▸ Exercise
Retype the lines from the line with "This screenshot has" up to and including the line with "Looking at the", keeping every character as it stands.

▸ Supplied information
---------------

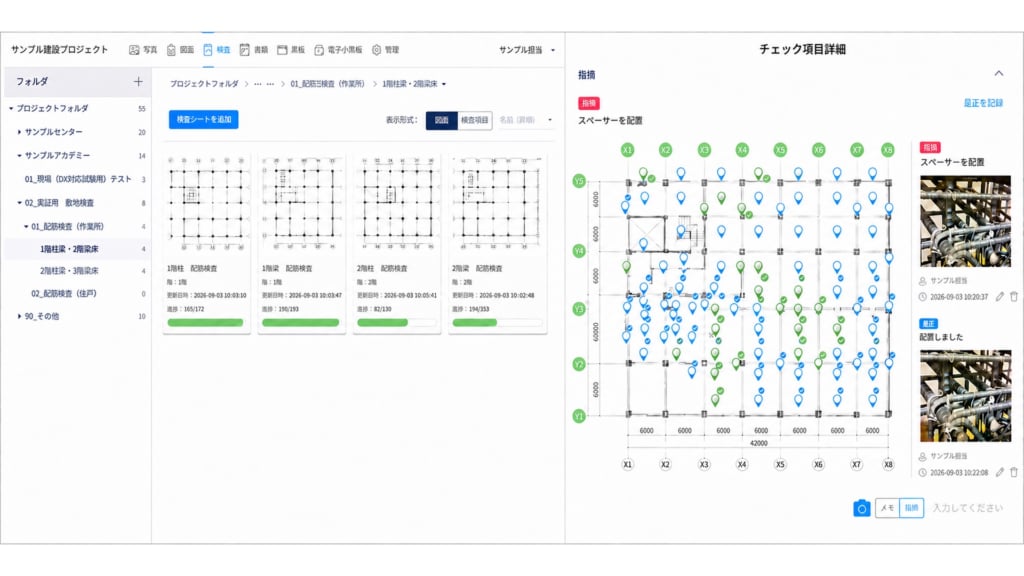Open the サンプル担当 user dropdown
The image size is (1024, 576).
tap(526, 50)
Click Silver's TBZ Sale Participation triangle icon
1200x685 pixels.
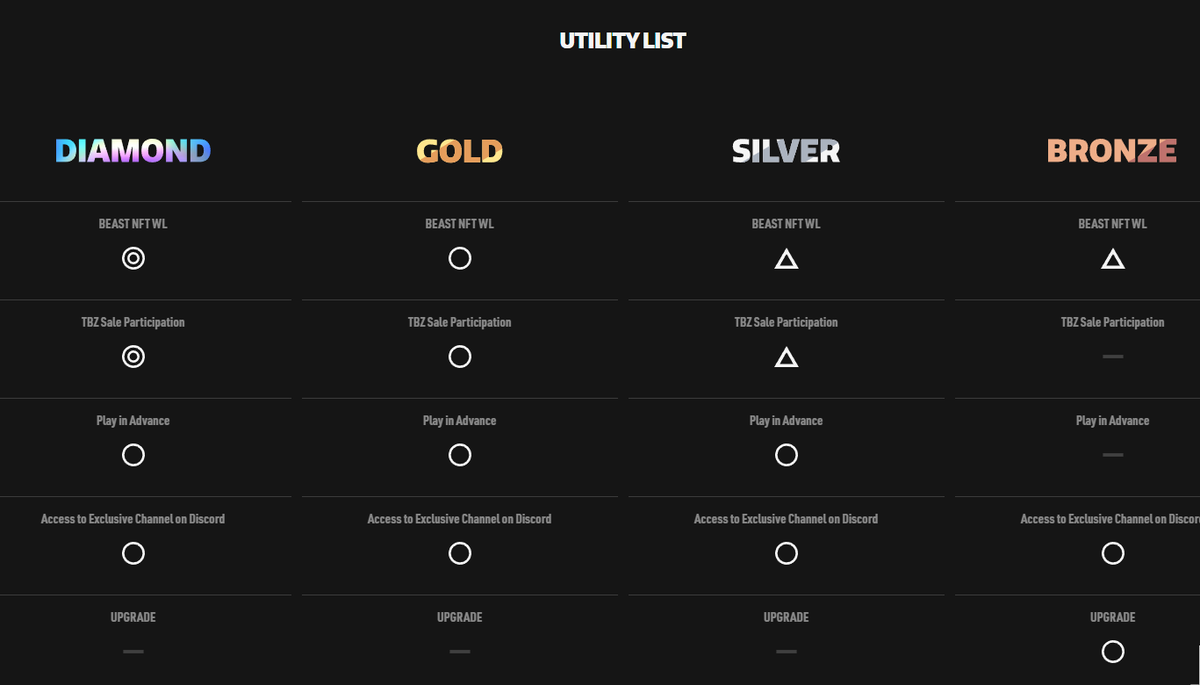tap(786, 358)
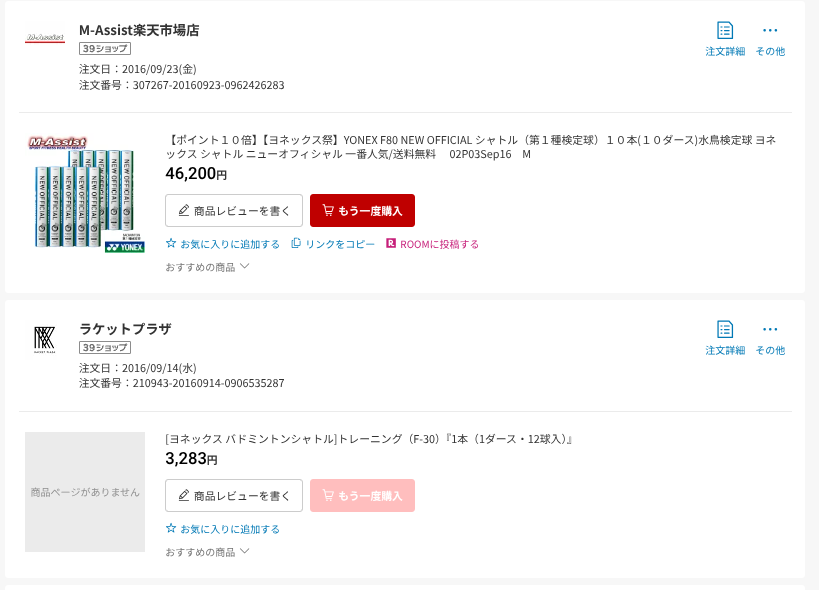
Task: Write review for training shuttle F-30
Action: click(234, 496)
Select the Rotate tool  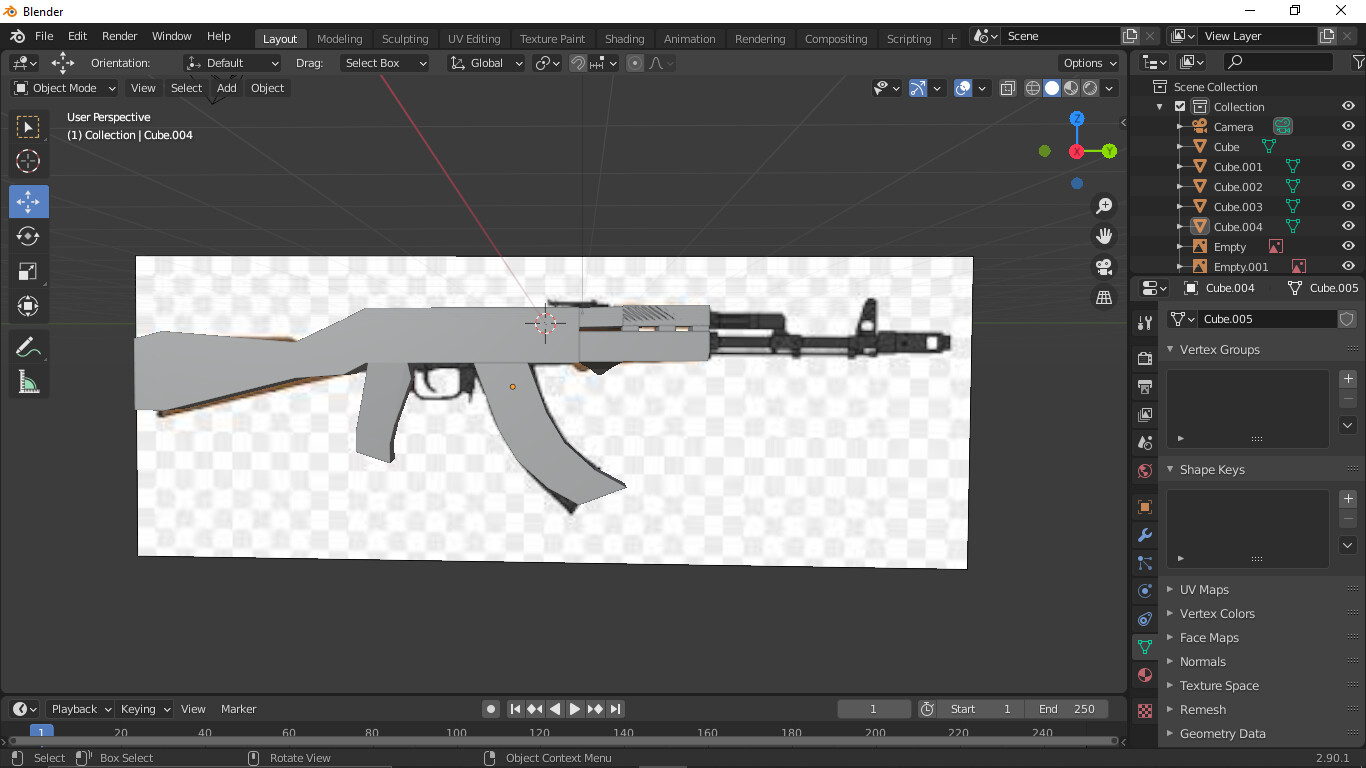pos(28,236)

---------------

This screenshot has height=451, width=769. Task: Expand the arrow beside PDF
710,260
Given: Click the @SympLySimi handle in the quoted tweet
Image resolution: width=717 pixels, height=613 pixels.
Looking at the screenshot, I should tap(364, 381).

---------------

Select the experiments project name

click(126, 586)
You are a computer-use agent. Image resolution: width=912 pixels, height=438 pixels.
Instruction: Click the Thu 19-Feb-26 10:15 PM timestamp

---------------

▸ Written solution
This screenshot has height=451, width=769. Task: Expand the arrow beside PDF
710,260
Given: Click the @SympLySimi handle in the quoted tweet
Image resolution: width=717 pixels, height=613 pixels.
Looking at the screenshot, I should tap(364, 381).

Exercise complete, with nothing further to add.